Balanced CoQ(6) biosynthesis is required for lifespan and mitophagy in yeast

Coenzyme Q is an essential lipid with redox capacity that is present in all organisms. In yeast its biosynthesis depends on a multiprotein complex in which Coq7 protein has both catalytic and regulatory functions. Coq7 modulates CoQ(6) levels through a phosphorylation cycle, where dephosphorylation of three amino acids (Ser/Thr) by the mitochondrial phosphatase Ptc7 increases the levels of CoQ(6). Here we analyzed the role of Ptc7 and the phosphorylation state of Coq7 in yeast mitochondrial function. The conversion of the three Ser/Thr to alanine led to a permanently active form of Coq7 that caused a 2.5-fold increase of CoQ(6) levels, albeit decreased mitochondrial respiratory chain activity and oxidative stress resistance capacity.
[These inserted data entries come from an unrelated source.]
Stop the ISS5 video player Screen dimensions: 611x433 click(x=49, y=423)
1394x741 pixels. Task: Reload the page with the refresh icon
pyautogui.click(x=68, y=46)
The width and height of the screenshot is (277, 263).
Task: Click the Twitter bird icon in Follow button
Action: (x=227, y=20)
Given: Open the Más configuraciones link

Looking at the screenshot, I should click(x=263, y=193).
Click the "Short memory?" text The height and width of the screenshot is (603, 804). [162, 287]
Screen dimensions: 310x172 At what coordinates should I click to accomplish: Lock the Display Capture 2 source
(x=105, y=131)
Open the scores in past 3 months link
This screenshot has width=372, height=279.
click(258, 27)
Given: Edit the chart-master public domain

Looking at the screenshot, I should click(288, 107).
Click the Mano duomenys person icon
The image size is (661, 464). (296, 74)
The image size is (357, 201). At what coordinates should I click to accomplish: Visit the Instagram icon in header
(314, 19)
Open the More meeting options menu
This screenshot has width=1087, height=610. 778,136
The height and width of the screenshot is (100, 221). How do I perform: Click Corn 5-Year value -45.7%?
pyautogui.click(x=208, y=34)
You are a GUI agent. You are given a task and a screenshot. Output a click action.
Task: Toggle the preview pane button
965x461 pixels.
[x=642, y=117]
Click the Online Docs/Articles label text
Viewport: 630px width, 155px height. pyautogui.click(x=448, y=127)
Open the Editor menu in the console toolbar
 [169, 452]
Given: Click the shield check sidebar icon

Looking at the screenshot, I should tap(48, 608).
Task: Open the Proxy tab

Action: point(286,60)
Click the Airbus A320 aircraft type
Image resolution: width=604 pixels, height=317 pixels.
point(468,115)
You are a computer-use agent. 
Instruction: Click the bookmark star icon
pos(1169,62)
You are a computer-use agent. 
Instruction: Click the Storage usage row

This resulted in an increase in endogenous ROS production and shortened the chronological life span (CLS) compared to wild type. The null PTC7 mutant (ptc7∆) strain showed a lower biosynthesis rate of CoQ(6) and a significant shortening of the CLS. The reduced CLS observed in ptc7Δ was restored by the overexpression of PTC7 but not by the addition of exogenous CoQ(6). Overexpression of PTC7 increased mitophagy in a wild type strain. This finding suggests an additional Ptc7 function beyond the regulation of CoQ biosynthesis. Genetic disruption of PTC7 prevented mitophagy activation in conditions of nitrogen deprivation. In brief, we show that, in yeast, Ptc7 modulates the adaptation to respiratory metabolism by dephosphorylating Coq7 to supply newly synthesized CoQ(6), and by activating mitophagy to remove defective mitochondria at stationary phase, guaranteeing a proper CLS in yeast.